O perito finalmente chegou, trazendo consigo o cheiro forte de luvas de látex e café velho. Ajoelhou-se ao lado do corpo, examinando com atenção crescente.
— Pancadas múltiplas. — disse após alguns minutos. — Muitas.
— Com o quê? — perguntou Adriano.
O perito hesitou.
— Não sei dizer ainda. — Ele apontou para o tórax. — Não parece objeto rígido comum. Não tem padrão de lâmina, não tem marca de barra, não tem formato de bastão.
— E os ossos?
— Afundados. — O perito franziu a testa. — Como se algo tivesse comprimido com força extrema… repetidas vezes.
Adriano sentiu um leve arrepio.
— Algo como…?
— Como punhos. — respondeu o perito lentamente. — Mas isso não faz sentido.
— Por quê?
— Porque a força necessária pra causar isso… — Ele balançou a cabeça. — Um humano comum quebraria os próprios ossos antes de fazer isso.

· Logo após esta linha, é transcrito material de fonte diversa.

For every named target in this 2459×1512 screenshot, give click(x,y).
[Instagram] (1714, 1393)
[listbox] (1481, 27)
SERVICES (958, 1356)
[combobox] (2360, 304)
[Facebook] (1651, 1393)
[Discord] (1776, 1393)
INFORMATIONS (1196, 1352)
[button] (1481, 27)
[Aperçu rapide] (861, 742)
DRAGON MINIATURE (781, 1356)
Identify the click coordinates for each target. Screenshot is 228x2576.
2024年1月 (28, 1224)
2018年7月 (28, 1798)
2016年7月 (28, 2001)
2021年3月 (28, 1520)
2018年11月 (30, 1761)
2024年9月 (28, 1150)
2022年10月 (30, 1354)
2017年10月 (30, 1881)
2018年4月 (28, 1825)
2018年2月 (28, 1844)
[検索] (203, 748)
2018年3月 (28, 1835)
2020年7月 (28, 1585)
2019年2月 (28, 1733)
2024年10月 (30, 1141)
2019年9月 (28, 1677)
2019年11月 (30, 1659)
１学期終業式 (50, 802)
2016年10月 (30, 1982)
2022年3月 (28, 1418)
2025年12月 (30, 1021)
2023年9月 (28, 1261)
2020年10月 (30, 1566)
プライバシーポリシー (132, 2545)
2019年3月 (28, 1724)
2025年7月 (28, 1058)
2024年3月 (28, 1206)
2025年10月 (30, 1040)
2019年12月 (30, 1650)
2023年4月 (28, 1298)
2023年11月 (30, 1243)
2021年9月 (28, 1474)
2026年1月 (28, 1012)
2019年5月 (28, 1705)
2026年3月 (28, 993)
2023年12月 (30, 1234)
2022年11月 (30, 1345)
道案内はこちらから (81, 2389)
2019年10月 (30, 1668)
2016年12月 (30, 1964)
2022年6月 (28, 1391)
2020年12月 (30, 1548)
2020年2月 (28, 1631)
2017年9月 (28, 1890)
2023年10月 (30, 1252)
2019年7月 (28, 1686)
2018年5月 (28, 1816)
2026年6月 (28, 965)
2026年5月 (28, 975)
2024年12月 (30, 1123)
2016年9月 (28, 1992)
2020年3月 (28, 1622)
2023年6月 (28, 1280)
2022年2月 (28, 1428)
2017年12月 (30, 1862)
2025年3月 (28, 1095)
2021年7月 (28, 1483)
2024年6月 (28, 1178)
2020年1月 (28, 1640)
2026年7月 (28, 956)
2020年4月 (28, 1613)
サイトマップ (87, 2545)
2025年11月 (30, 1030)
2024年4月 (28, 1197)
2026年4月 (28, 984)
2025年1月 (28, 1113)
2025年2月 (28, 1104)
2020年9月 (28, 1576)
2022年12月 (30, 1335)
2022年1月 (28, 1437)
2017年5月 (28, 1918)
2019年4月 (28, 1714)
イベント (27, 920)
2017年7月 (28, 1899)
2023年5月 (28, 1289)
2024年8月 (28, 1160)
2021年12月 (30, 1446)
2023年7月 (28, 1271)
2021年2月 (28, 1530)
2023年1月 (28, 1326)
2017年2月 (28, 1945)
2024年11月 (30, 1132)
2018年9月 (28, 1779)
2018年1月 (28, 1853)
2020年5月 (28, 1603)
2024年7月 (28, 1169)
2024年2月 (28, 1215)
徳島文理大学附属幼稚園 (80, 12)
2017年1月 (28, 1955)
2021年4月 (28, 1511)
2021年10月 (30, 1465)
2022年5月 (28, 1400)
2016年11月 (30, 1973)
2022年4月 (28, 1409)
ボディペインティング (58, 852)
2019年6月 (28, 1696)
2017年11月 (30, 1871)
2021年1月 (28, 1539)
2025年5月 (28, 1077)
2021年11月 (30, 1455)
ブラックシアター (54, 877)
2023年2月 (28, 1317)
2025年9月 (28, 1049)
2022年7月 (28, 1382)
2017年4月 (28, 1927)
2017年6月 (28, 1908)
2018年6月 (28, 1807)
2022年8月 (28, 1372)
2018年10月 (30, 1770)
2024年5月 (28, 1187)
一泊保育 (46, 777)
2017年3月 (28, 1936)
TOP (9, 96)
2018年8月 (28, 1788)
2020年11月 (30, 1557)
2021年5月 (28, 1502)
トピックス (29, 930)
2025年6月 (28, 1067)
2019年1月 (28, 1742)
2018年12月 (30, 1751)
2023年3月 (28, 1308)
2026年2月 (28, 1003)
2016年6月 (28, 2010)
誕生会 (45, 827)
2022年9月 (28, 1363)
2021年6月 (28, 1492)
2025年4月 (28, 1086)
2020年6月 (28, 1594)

O silêncio caiu pesado entre os presentes.
Adriano manteve o rosto neutro, mas por dentro sua mente trabalhava rápido demais.
Punhos.
Nenhuma arma. Nenhuma ferramenta.
Apenas impacto direto.
— Escreva que foi espancamento. — disse Adriano após alguns segundos. — Força extrema. A gente resolve o resto depois.
O perito assentiu, ainda claramente desconfortável.
Adriano se afastou alguns passos, encarando o beco novamente.
Aquilo não era um crime comum.
Não era exibicionismo. Não era mensagem explícita. Não era descontrole emocional.
Era eficiência.
— Um crime perfeito… — murmurou.
Na Cidade de Sangue, isso era quase impossível.
Sempre havia um erro. Um detalhe fora do lugar. Um excesso de brutalidade que denunciava o autor.
Aqui, a brutalidade era calculada.
— Quem fez isso… — pensou Adriano — não queria ser achado.
E isso, por si só, já era estranho.
Porque assassinos normalmente queriam algo.
Reconhecimento. Medo. Poder.
Mas aquele…
Aquele parecia estar irritando alguém.
Provocando.
Testando limites.
Adriano sentiu um peso estranho no peito, uma intuição antiga que ele aprendera a respeitar com os anos.
Essa morte não era o fim de nada.
Era apenas o começo.
E, na Cidade de Sangue, começos raramente terminavam bem.